Una bambinetta con vestitino rosa a pois e fiocco blu se ne sta seduta su una sedia con una banana già sbucciata in mano senza che le sue gambette con calzini bianchi e scarpette rosse riescano a toccare terra. È come se volesse offrirla ad un grosso orango che non l'afferra e che se ne sta seduto accanto su due sedie con occhi inorriditi, quasi a volerle dire che lui di quelle banane ne ha mangiate tante in vita sua. È il manifesto di John Lund e Stephanie Roeser che vogliono sintetizzare, forse, il nuovo che avanza con la bimba e il vecchio che è alle spalle con l'orango, e dare un senso a questa XVI Edizione del Festival Primavera dei Teatri resa possibile ancora una volta grazie al lavoro organizzativo di Saverio La Ruina, Settimio Pisano, Dario De Luca: una triade compatta e affiatata che ha messo insieme dal 29 maggio al 2 giugno un programma con tredici spettacoli rivolti ai nuovi linguaggi teatrali, andati in scena tutti nel Protoconvento francescano di Castrovillari.

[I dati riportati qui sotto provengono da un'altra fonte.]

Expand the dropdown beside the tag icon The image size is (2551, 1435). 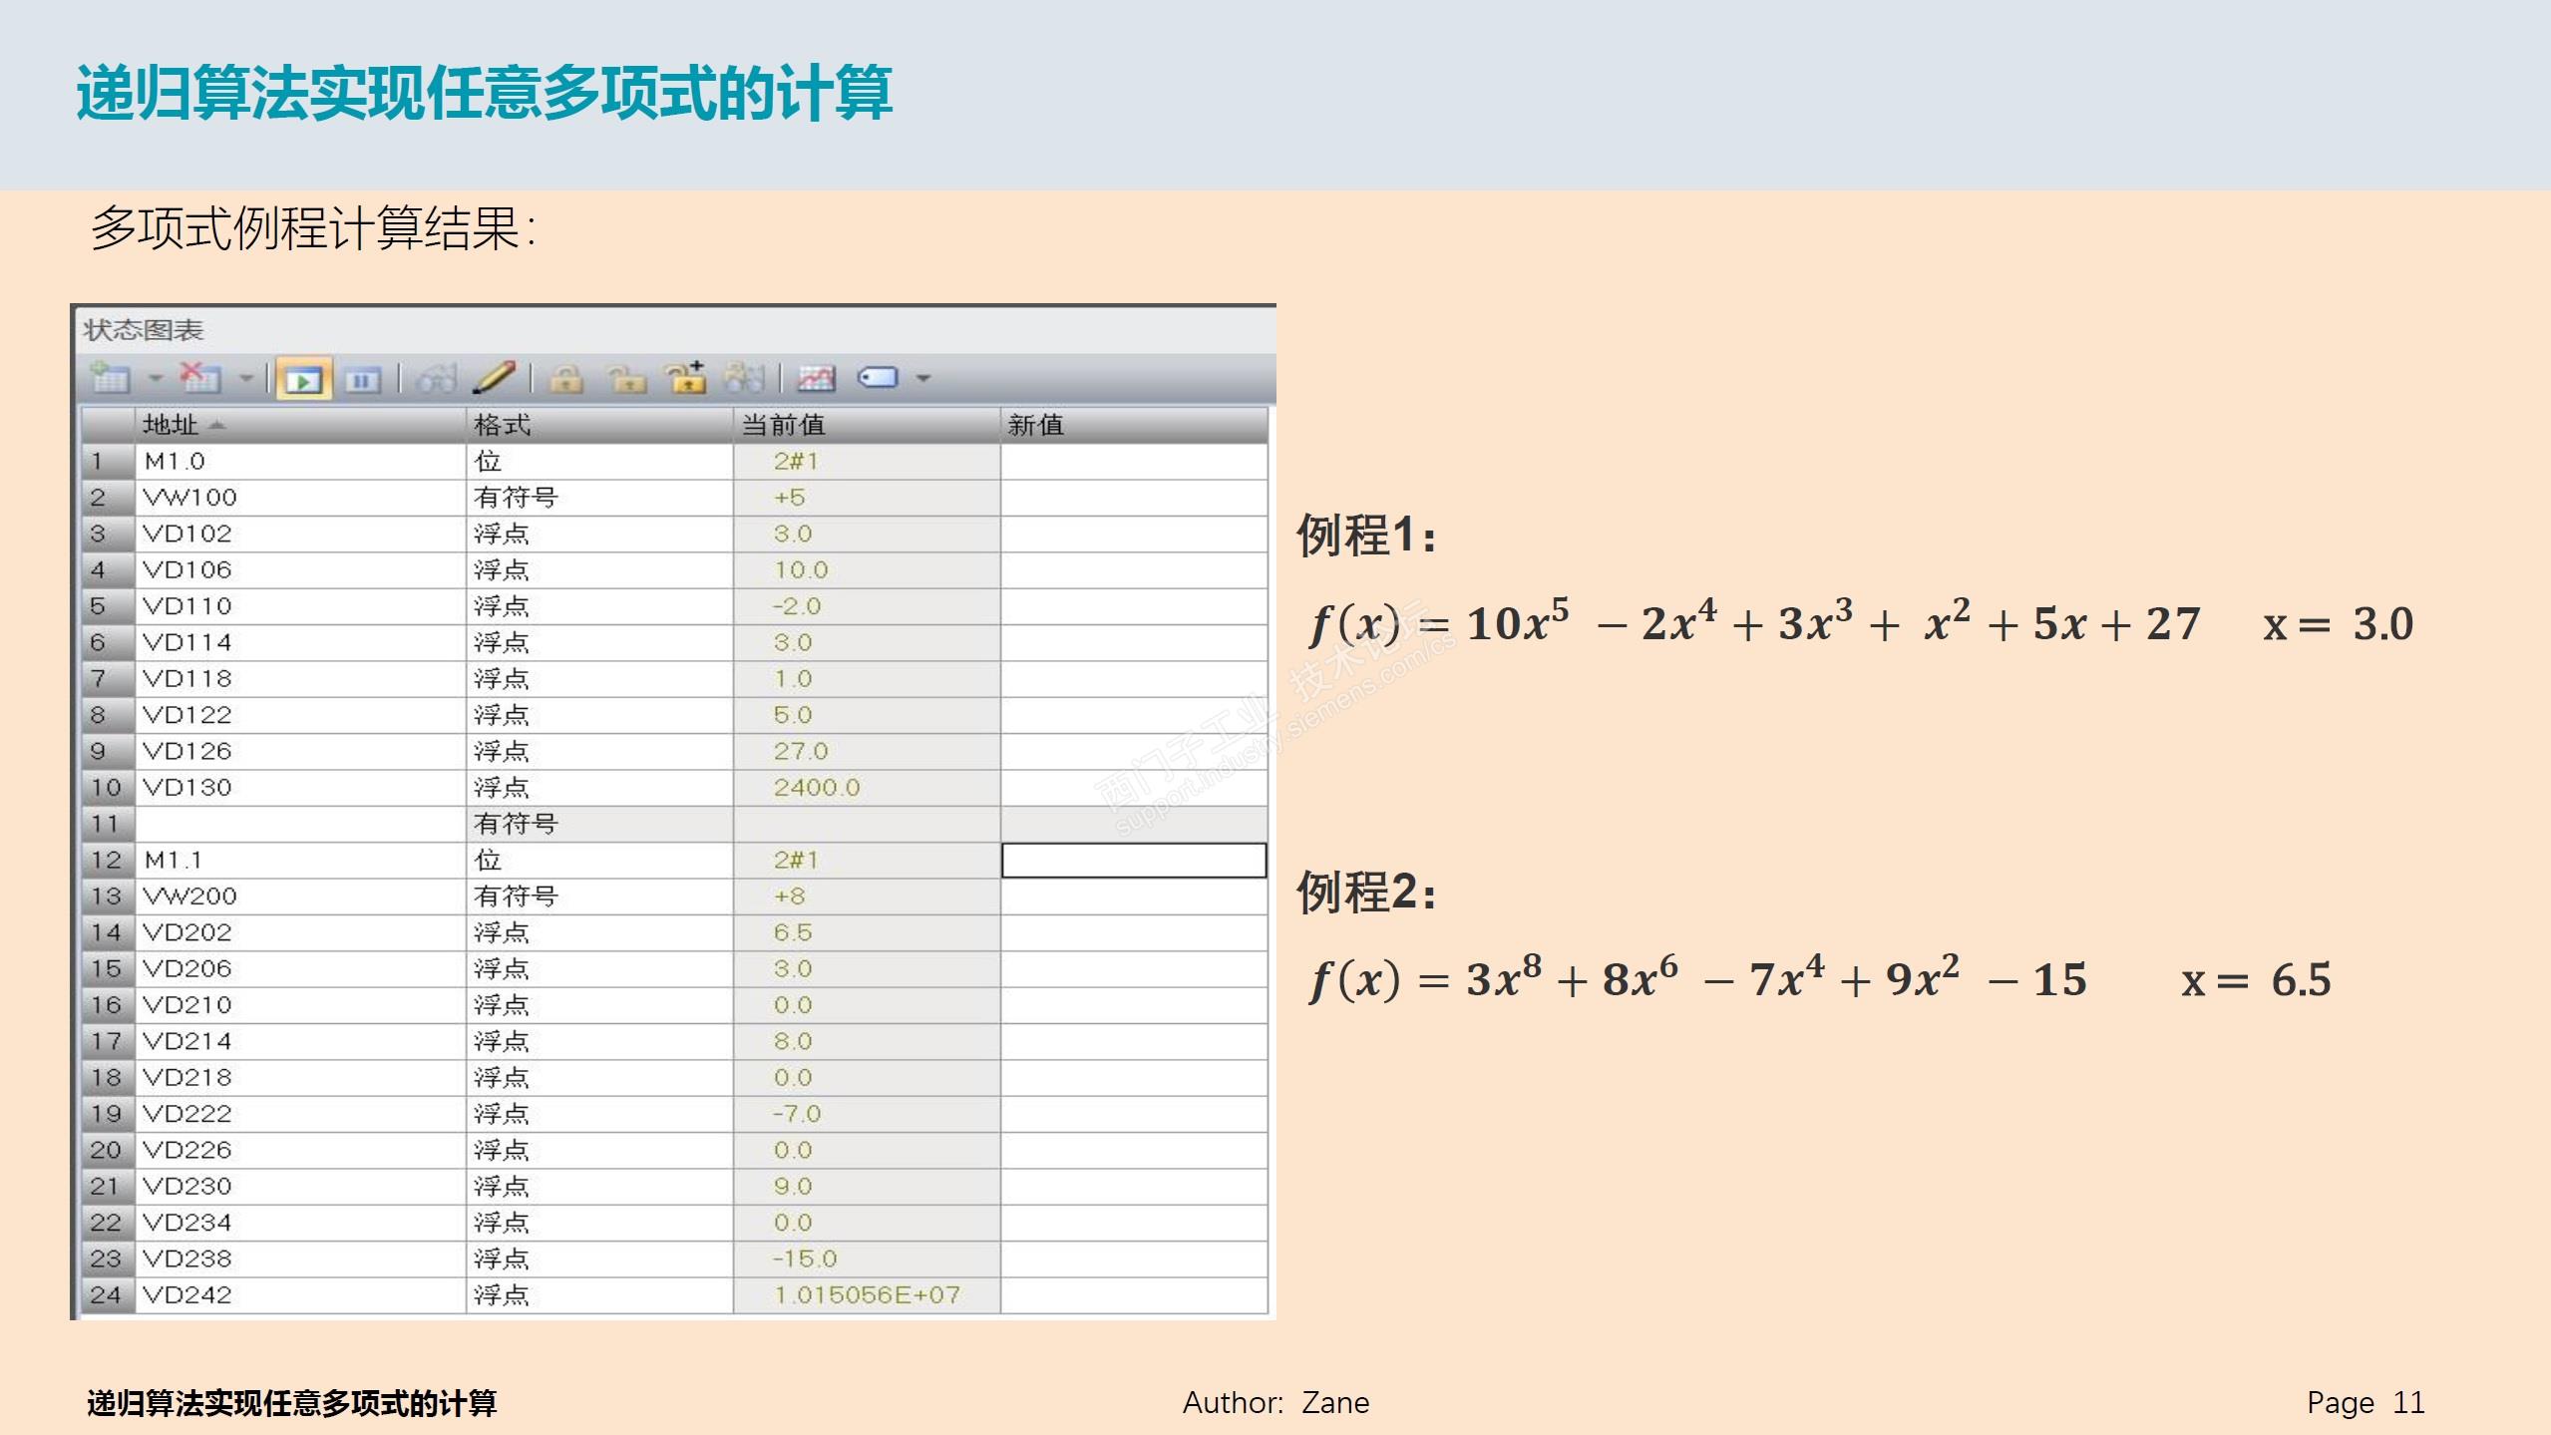click(x=923, y=379)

La kermesse è stata inaugurata con La bisbetica domata di Shakespeare, manipolata dal regista Tonino De Nitto come una farsa di Feydeau, per il modo come i personaggi che appaiono grotteschi nei loro costumi (quelli di Lapi Lou) e nelle loro acconciature, aprivano e chiudevano le porte, ma soprattutto le finestre, di quelle tre sagome di casette fiabesche con rotelle, architettate da Roberta Dori Puddu, a guisa che potevano scorrere sulla scena scomponendosi e ricomponendosi, sfoderando i protagonisti un linguaggio, nella traduzione e adattamento di Francesco Niccolini, molto vicino alla nostra contemporaneità. Tra intrighi, imbrogli e travestimenti il lavoro si concluderà come piacerà al pubblico, anche se potrà indispettire alcune sfegatate femministe sulla repentina capitolazione della bisbetica Caterina (Angela De Gaetano) che come una pera cadrà tra le braccia di Petruccio (Ippolito Chiarello) determinato oltremodo a farla sua. Accanto ai due suscitava ilarità Antonio Guadalupi en travesti che impersonava Bianca, e poi Dario Cadei, Franco Ferrante, Filippo Paolasini, Luca Pastore e Fabio Tinella.